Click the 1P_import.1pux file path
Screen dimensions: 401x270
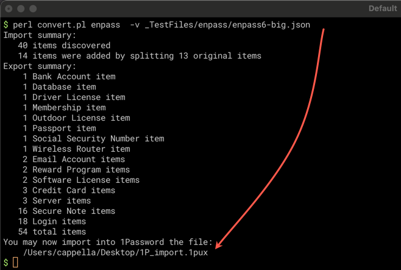[x=115, y=252]
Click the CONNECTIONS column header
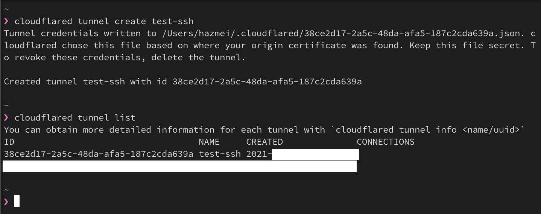Viewport: 541px width, 214px height. [386, 142]
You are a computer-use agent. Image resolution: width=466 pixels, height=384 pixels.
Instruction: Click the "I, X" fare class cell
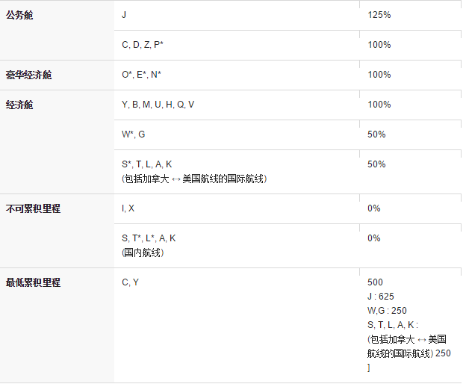click(x=128, y=208)
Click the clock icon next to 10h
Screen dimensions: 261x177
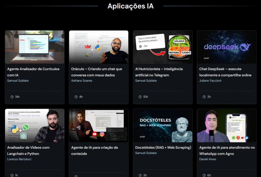[x=140, y=97]
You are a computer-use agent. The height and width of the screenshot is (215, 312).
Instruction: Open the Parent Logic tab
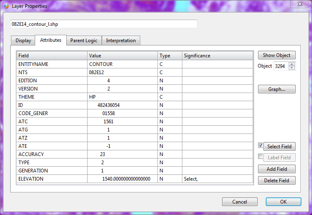(83, 41)
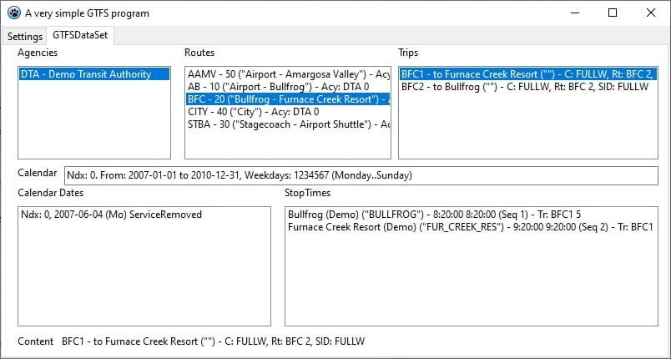
Task: Click the paw app icon in title bar
Action: [x=14, y=13]
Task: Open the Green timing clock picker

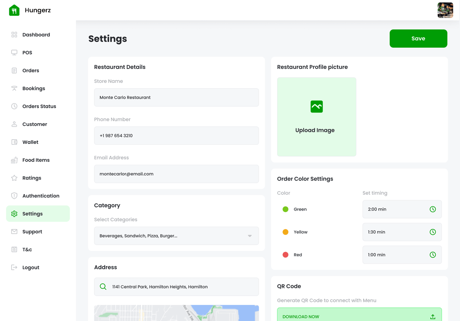Action: tap(433, 209)
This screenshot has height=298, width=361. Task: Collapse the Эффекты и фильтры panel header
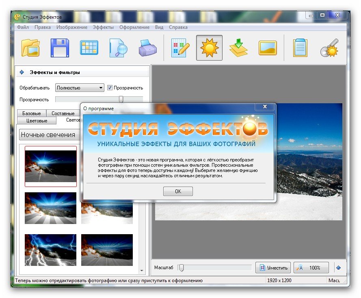coord(22,72)
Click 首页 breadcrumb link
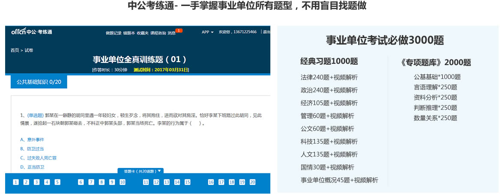 pos(15,51)
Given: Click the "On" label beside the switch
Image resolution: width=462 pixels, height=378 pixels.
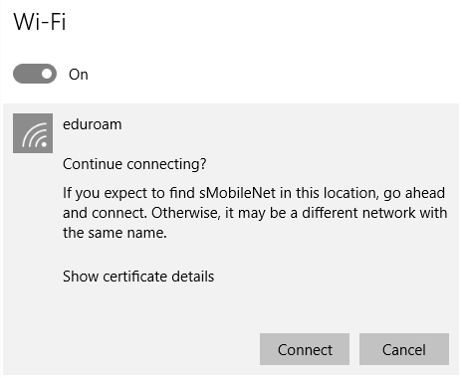Looking at the screenshot, I should click(x=79, y=75).
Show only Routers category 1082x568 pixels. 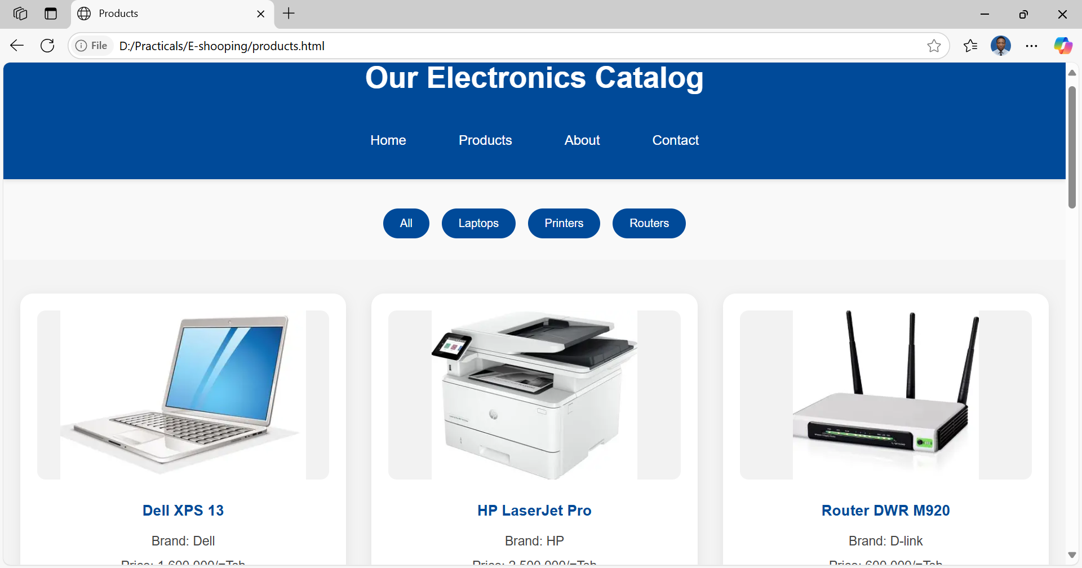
-----
#### GOAL OF THE EXERCISE
Write out each line above containing "computer".

#### ANSWER SECTION
You are a computer-use agent. Image resolution: width=466 pixels, height=384 pixels.
You are a computer-use agent. The height and width of the screenshot is (215, 312).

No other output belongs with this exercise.